*YOUR GOAL:* With pictures omitted, restate the data word for word.

Pixel coordinate grounding data
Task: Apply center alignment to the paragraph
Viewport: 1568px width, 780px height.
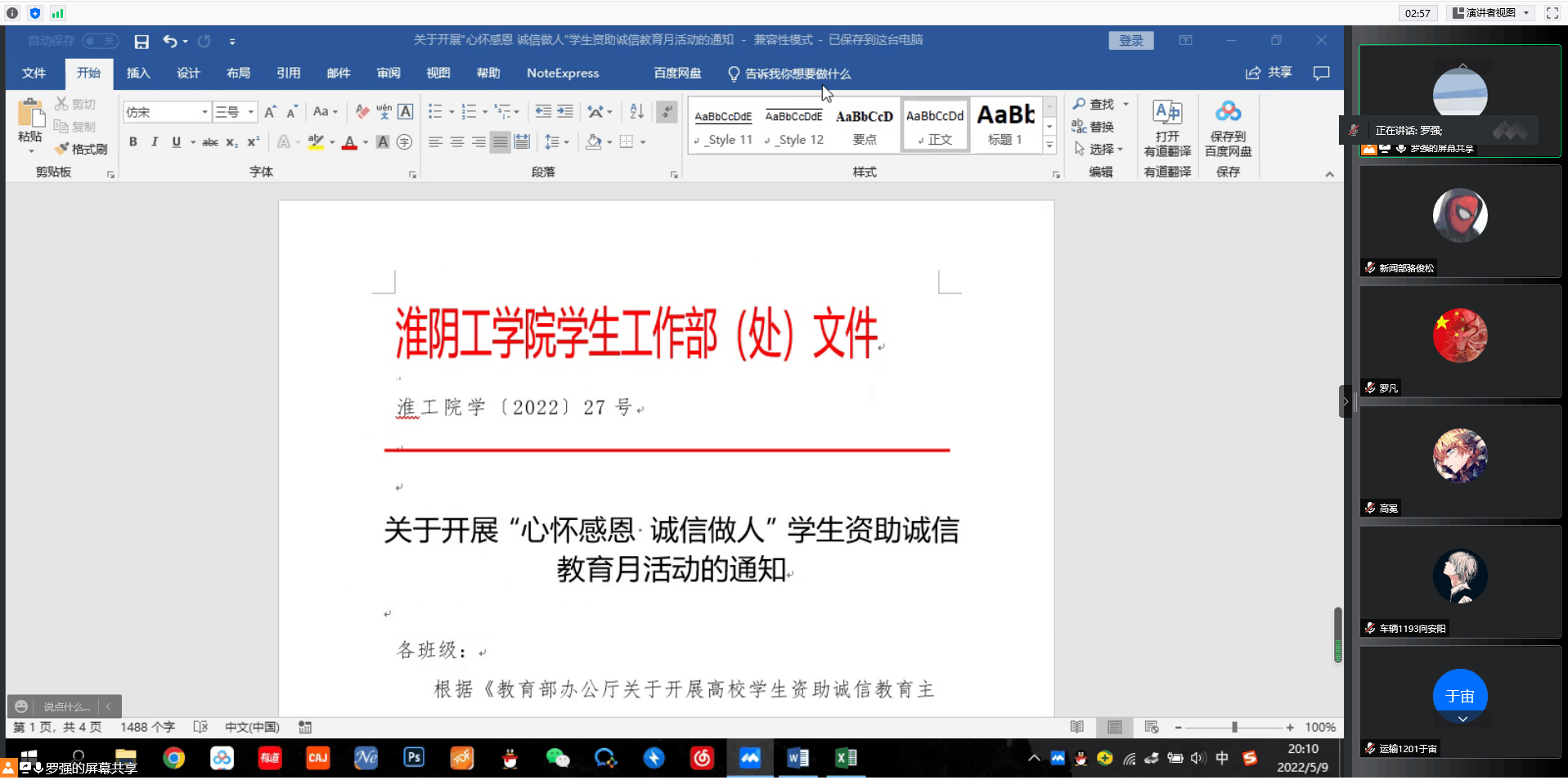Action: 457,141
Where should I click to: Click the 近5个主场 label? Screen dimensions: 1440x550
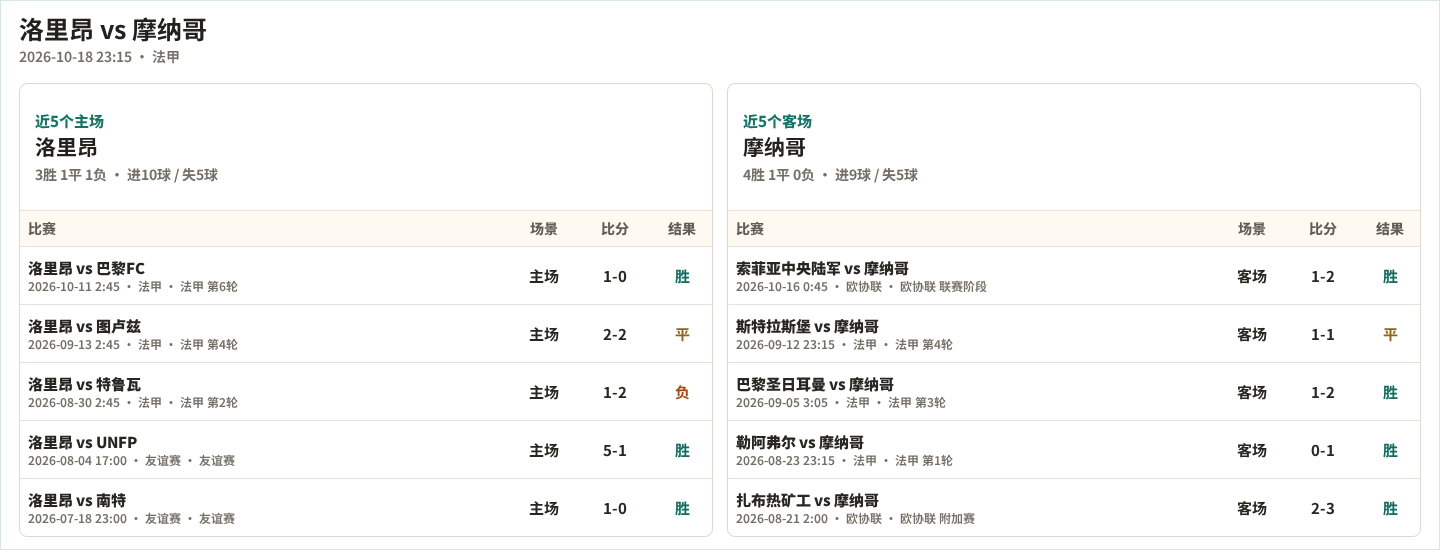point(69,121)
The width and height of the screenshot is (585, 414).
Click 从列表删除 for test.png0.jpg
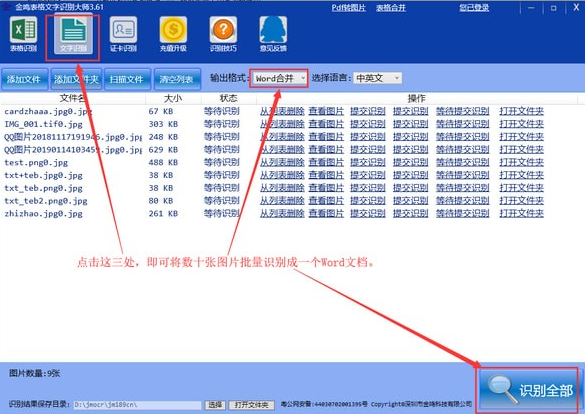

*OUTPUT FOR THIS EXERCISE:*
Task: Apply center alignment to the paragraph
Viewport: 1568px width, 780px height.
Action: 457,141
Where should I click to: Click the 近5个主场 label? Screen dimensions: 1440x550
point(69,121)
The width and height of the screenshot is (585, 414).
Click 从列表删除 for test.png0.jpg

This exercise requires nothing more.